Davalı şirketin ticari defter, kayıt ve belgeleri ile dosya kapsamı üzerinde iddia ve savunmaların değerlendirilmesi için bilirkişi kuruluna inceleme yaptırılarak 09/08/2017 tarihinde ve TTK 420.maddesi uyarınca erteleme ile 07/09/2017 tarihinde yapılan genel kurullarında alınan kararların iptali koşullarının oluşup oluşmadığı, 07/09/2017 tarihli genel kurulda şirket yönetim kurulu üyelerinden her birine aylık 15.000,00-TL huzur hakkı ödenmesine ilişkin karar yönünden şirketin o dönemdeki mali tabloları ve dönem net kârı incelenerek bu miktarın fahiş olup olmadığı, şirketin genel kurul karar defteri incelenerek özellikle davacı …’nun dava konusu genel kurullardan önceki genel kurullara katılıp katılmadığı hususlarında rapor alınmasına karar verilmiş, 02/10/2018 tarihli raporda özetle; yönetim kurulu üyelerinden ikisine 15’şer bin net ücret ödenmesine ilişkin karar, şirketin kârlılık oranıyla ve piyasa koşullarıyla uyuşmadığından, bir başka deyişle fahiş olduğundan bu kararın iptali şartlarının oluştuğu, diğer kararların ise iptal edilmesi için gerekli şartların oluşmadığı mütalaa olunmuştur.
Mahkememizce yapılan yargılama ve toplanan deliller sonucunda, Kanun veya esas sözleşme hükümlerine ve özellikle dürüstlük kuralına aykırı olan genel kurul kararları aleyhine, karar tarihinden itibaren üç ay içinde, şirket merkezinin bulunduğu yerdeki asliye ticaret mahkemesinde iptal davası açılabilir (TTK m. 445).

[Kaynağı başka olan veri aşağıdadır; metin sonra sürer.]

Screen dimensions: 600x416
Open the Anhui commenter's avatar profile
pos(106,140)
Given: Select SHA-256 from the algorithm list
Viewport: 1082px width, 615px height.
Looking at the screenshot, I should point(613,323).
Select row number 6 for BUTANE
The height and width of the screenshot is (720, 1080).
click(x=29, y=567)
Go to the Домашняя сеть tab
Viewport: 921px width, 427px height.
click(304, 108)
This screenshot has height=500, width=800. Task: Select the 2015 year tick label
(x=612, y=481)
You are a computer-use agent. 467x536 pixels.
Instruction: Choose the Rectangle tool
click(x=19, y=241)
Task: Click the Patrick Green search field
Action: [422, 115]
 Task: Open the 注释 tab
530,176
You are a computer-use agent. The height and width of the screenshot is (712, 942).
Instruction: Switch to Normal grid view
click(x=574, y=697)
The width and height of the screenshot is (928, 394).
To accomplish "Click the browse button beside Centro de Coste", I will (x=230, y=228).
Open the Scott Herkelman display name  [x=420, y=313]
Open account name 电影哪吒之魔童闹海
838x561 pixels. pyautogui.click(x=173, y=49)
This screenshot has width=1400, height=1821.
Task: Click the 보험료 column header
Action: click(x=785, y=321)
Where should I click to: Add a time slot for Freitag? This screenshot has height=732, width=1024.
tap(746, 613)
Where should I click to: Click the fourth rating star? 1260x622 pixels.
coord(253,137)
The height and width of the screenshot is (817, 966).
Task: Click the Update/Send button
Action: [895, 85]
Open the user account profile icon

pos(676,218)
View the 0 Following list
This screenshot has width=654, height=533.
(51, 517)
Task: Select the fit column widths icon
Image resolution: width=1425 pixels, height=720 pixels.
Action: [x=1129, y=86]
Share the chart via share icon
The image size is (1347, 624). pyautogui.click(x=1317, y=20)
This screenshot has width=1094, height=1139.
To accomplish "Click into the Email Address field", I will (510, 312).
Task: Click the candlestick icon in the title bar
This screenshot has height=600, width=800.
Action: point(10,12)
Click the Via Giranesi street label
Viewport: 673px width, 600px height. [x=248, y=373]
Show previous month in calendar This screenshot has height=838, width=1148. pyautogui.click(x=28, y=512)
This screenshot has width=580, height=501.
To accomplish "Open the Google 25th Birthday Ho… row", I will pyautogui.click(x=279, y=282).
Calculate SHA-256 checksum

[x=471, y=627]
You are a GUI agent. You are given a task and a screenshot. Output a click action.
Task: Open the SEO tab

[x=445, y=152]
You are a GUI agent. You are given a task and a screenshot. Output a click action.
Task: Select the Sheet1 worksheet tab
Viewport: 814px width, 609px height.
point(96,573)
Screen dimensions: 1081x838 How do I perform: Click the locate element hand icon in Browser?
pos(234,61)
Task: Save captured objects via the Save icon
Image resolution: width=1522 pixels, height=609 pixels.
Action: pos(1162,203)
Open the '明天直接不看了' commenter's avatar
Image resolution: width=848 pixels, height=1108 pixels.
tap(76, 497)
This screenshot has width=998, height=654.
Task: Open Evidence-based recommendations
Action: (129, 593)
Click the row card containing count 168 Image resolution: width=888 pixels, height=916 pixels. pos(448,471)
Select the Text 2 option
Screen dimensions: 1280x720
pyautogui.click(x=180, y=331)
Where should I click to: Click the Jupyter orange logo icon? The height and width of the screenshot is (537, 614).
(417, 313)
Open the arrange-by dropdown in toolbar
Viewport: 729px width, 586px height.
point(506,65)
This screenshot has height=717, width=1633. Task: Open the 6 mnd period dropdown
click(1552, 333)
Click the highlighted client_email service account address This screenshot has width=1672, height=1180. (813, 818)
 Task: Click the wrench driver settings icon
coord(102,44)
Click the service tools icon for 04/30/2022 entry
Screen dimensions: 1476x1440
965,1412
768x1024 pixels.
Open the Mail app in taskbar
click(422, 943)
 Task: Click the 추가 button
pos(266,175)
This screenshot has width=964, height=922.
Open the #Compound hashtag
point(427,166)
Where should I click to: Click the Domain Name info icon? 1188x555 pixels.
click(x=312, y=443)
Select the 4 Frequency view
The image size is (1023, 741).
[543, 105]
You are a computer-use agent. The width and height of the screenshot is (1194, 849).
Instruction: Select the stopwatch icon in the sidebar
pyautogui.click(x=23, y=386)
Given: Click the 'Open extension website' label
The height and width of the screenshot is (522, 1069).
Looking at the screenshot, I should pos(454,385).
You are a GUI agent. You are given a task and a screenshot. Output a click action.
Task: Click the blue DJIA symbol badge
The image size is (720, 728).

Genel kurul kararının iptali için öncelikle bir genel kurul kararı mevcut olmalı ve söz konusu karar kanuna, esas sözleşmeye veya dürüstlük kurallarına aykırı olmalıdır. İptal davası açabilecek kişiler ise TTK m. 446 da gösterilmiştir. Buna göre toplantıda hazır bulunup da karara olumsuz oy veren ve bu muhalefetini tutanağa geçirten veya toplantıda hazır bulunsun veya bulunmasın, olumsuz oy kullanmış olsun ya da olmasın; çağrının usulüne göre yapılmadığını, gündemin gereği gibi ilân edilmediğini, genel kurula katılma yetkisi bulunmayan kişilerin veya temsilcilerinin toplantıya katılıp oy kullandıklarını, genel kurula katılmasına ve oy kullanmasına haksız olarak izin verilmediğini ve yukarıda sayılan aykırılıkların genel kurul kararının alınmasında etkili olduğunu ileri süren pay sahipleri iptal davası açmaya yetkilidir (TTK m. 446). Yine aynı hüküm uyarınca yönetim kurulu ile kararların yerine getirilmesi kişisel sorumluluğuna sebep olacaksa yönetim kurulu üyelerinden her biri de iptal davası açmaya yetkilidir. Bu açıdan dosya incelendiğinde davacının anılan genel kurul toplantısında kararlara muhalif kaldığı ve davayı süresinde açtığı anlaşılmıştır.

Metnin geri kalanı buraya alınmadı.